Exercise instructions:
Wherever "computer" appears in a line of the records below, count that line, and report only the number.

[Given records — start]

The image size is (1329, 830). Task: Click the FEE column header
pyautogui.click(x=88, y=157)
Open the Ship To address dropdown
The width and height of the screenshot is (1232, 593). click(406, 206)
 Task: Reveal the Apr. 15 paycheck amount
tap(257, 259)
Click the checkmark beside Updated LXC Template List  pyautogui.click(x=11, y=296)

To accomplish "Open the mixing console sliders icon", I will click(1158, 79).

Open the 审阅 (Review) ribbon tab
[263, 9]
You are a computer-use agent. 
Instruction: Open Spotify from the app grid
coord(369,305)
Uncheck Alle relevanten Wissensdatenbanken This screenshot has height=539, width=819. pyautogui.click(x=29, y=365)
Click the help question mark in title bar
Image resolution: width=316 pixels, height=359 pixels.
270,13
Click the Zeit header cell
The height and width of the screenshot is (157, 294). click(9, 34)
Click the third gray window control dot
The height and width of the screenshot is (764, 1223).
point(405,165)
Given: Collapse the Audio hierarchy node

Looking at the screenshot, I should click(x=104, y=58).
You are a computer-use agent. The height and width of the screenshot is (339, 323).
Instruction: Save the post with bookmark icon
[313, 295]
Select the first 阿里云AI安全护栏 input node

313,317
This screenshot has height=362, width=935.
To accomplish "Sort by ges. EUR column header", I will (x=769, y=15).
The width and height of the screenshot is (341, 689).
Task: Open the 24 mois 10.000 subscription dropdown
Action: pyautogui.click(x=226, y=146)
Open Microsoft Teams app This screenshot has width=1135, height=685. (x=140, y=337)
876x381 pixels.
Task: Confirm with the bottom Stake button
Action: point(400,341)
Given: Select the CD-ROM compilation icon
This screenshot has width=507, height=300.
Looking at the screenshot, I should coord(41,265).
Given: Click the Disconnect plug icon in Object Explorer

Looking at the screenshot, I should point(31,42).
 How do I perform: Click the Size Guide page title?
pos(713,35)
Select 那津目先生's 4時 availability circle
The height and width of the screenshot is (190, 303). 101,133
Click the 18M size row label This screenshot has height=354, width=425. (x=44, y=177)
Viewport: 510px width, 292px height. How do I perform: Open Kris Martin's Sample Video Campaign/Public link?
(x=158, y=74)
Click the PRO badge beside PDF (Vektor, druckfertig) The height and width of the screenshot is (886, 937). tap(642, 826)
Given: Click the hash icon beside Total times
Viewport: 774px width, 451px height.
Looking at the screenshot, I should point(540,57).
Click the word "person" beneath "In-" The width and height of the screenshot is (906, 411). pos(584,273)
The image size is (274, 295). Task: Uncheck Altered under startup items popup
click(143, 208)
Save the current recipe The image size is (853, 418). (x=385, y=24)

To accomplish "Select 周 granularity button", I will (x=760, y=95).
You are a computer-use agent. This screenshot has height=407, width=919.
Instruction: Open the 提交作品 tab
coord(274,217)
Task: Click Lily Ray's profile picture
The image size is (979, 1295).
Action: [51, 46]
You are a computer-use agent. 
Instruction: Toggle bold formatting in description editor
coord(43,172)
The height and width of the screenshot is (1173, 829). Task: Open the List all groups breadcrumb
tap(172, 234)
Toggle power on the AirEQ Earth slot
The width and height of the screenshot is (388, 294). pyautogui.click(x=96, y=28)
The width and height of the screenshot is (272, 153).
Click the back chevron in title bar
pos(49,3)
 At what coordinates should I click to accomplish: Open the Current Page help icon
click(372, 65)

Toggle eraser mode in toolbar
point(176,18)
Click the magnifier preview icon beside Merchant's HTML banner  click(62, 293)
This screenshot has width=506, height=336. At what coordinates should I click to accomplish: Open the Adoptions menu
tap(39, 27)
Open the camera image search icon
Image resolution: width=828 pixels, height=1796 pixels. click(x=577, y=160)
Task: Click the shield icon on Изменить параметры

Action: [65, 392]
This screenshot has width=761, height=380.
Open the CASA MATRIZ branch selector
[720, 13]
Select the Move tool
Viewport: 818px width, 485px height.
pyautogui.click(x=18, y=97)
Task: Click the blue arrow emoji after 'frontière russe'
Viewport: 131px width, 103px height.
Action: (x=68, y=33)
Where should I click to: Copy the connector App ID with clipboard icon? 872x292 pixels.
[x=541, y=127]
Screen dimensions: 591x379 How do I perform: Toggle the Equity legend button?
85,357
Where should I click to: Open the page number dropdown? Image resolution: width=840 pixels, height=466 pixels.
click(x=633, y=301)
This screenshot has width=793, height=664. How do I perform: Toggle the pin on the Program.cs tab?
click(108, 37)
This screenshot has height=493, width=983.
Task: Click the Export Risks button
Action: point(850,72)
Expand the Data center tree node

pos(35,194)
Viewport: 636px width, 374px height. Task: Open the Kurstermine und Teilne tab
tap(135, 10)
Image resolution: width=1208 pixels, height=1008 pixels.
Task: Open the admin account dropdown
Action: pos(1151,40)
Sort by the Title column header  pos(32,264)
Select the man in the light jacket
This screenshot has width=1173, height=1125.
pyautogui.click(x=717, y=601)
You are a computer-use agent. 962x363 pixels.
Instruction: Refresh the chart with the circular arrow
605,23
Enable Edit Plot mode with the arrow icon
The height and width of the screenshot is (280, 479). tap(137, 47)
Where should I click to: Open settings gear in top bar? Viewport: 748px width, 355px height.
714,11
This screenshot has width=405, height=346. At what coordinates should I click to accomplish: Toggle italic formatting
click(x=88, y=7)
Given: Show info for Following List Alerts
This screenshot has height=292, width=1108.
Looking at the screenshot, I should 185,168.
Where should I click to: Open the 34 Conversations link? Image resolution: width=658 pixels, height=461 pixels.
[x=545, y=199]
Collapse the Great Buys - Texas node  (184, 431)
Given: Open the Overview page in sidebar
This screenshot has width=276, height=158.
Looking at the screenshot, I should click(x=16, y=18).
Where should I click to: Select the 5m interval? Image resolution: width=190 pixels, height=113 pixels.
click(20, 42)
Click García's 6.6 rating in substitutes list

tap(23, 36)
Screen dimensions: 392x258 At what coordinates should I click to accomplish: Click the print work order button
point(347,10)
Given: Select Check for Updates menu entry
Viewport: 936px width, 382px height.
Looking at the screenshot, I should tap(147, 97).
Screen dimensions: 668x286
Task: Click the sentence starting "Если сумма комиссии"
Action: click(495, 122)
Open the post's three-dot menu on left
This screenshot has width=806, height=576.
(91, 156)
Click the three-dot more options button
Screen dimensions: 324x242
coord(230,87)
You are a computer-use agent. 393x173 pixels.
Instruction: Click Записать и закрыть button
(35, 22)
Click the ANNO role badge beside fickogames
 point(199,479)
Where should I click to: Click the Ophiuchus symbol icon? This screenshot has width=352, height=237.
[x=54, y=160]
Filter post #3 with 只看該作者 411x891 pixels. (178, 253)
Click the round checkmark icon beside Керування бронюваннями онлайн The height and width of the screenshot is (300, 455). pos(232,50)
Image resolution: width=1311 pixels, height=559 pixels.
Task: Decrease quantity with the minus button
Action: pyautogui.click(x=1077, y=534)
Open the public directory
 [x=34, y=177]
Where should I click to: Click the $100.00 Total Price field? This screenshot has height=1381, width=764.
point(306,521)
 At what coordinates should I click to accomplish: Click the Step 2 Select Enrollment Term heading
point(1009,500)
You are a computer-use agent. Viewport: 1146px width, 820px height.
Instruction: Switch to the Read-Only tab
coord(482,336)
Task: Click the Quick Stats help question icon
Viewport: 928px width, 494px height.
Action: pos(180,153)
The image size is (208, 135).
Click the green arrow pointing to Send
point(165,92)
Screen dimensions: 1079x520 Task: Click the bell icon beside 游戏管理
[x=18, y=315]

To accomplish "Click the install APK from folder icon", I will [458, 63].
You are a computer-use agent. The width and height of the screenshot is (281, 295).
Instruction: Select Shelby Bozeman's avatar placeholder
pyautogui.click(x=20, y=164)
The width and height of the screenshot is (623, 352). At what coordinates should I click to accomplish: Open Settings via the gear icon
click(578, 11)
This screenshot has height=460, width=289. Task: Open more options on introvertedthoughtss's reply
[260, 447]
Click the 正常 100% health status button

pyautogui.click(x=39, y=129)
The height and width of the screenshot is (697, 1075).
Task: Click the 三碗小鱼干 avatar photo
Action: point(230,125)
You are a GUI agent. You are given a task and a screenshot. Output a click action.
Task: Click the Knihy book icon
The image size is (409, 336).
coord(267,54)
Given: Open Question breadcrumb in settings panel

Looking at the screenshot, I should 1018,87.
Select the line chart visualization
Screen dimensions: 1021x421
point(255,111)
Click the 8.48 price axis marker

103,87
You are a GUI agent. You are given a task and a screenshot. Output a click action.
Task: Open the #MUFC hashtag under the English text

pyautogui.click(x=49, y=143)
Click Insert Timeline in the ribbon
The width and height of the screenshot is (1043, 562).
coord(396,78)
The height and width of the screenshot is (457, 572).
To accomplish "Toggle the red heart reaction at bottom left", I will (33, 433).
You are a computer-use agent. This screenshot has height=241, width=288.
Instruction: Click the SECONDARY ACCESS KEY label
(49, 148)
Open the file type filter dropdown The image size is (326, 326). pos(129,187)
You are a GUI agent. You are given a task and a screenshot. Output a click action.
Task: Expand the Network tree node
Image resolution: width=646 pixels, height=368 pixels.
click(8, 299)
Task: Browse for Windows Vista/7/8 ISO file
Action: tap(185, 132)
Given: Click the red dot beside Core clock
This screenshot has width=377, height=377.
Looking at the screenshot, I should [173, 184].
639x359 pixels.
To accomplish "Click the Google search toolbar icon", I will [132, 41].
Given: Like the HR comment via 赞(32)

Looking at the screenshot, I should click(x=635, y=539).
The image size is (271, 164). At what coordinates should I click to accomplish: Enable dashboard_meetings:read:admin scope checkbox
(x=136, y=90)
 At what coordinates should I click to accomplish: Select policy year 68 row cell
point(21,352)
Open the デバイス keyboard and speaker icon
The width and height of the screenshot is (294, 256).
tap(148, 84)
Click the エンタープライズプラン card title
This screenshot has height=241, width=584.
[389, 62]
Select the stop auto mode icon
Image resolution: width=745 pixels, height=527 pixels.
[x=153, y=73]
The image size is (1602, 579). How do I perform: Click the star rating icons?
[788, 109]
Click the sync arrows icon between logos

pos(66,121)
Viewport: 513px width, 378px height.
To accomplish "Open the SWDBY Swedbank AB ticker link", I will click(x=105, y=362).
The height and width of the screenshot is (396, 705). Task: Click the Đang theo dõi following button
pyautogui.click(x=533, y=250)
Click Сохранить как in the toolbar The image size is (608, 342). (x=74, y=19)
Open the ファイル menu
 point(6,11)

[Given records — finish]

Response below:
9